> _Work to be completed_
Locate every line in the entries that contains the string "height" and copy each one in full.

● ● ●

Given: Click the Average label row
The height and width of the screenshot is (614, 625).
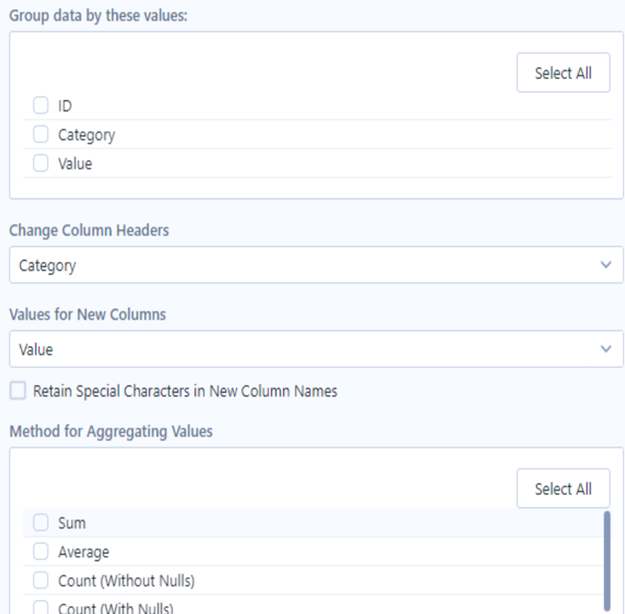Looking at the screenshot, I should 83,552.
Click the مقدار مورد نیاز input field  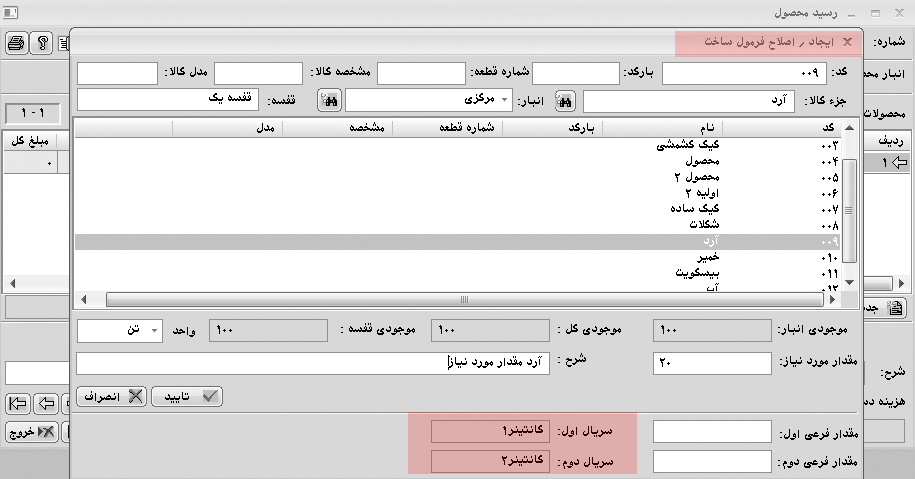[712, 363]
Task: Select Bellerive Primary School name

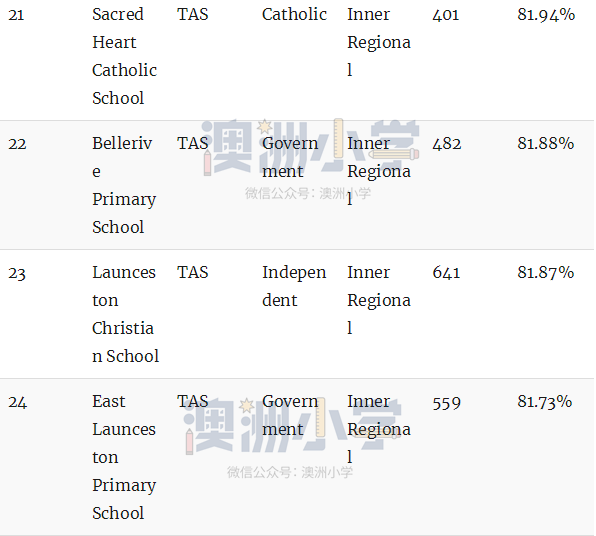Action: 124,185
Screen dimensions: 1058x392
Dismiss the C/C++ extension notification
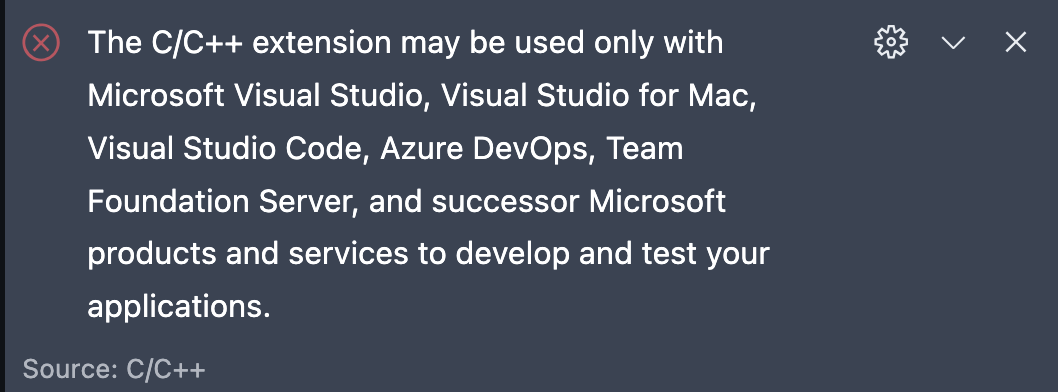(1015, 43)
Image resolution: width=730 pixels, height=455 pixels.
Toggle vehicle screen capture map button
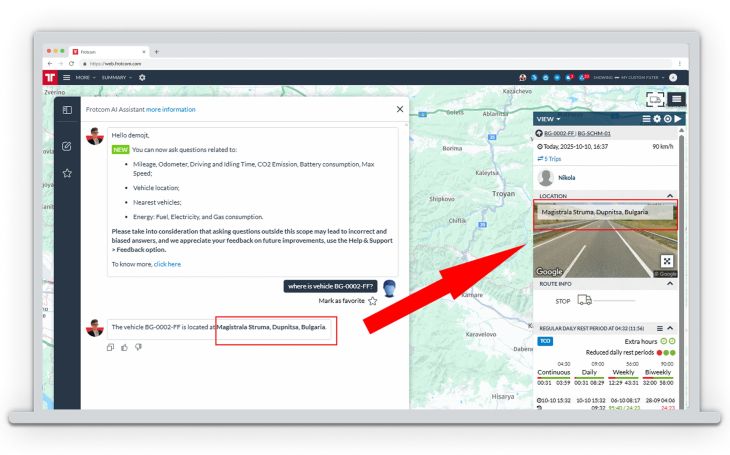coord(655,99)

● ● ●

> _Problem solution_
The height and width of the screenshot is (614, 625).
Image resolution: width=730 pixels, height=455 pixels.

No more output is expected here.